→ DATA FOR REVIEW

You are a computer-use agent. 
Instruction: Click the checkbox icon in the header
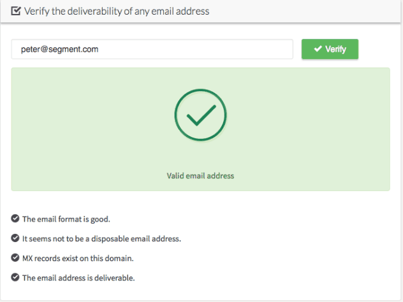point(16,11)
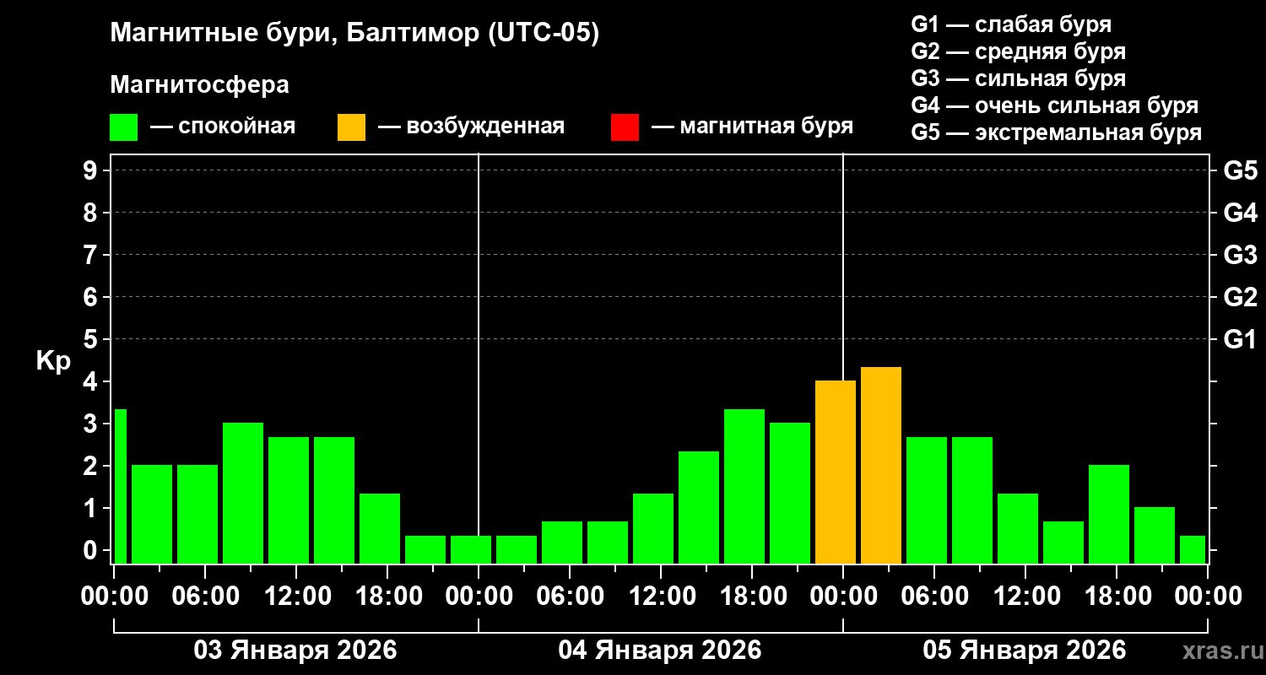This screenshot has height=675, width=1266.
Task: Click the 05 Января 2026 date label
Action: (x=1025, y=650)
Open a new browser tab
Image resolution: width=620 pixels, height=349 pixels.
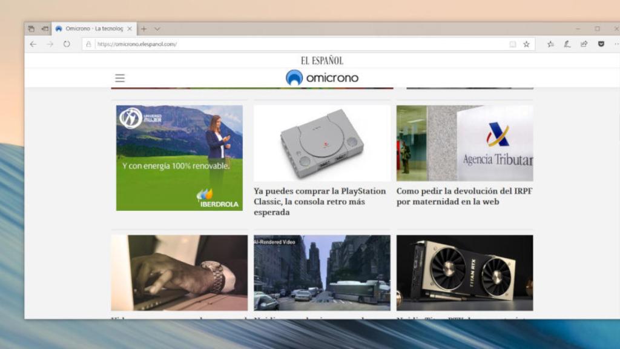tap(143, 28)
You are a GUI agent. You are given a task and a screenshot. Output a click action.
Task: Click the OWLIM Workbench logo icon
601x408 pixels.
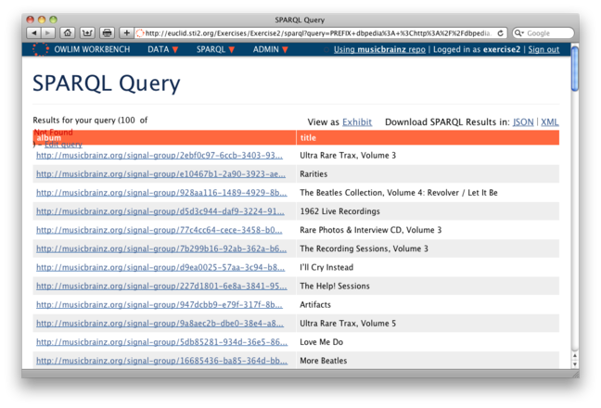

→ DIRECTIONS
The word "agent" may appear in several lines of the data; copy every line where it does.

→ REPLY
You are a computer-use agent. 
You are a GUI agent. You are given a task and a screenshot. Output a click action.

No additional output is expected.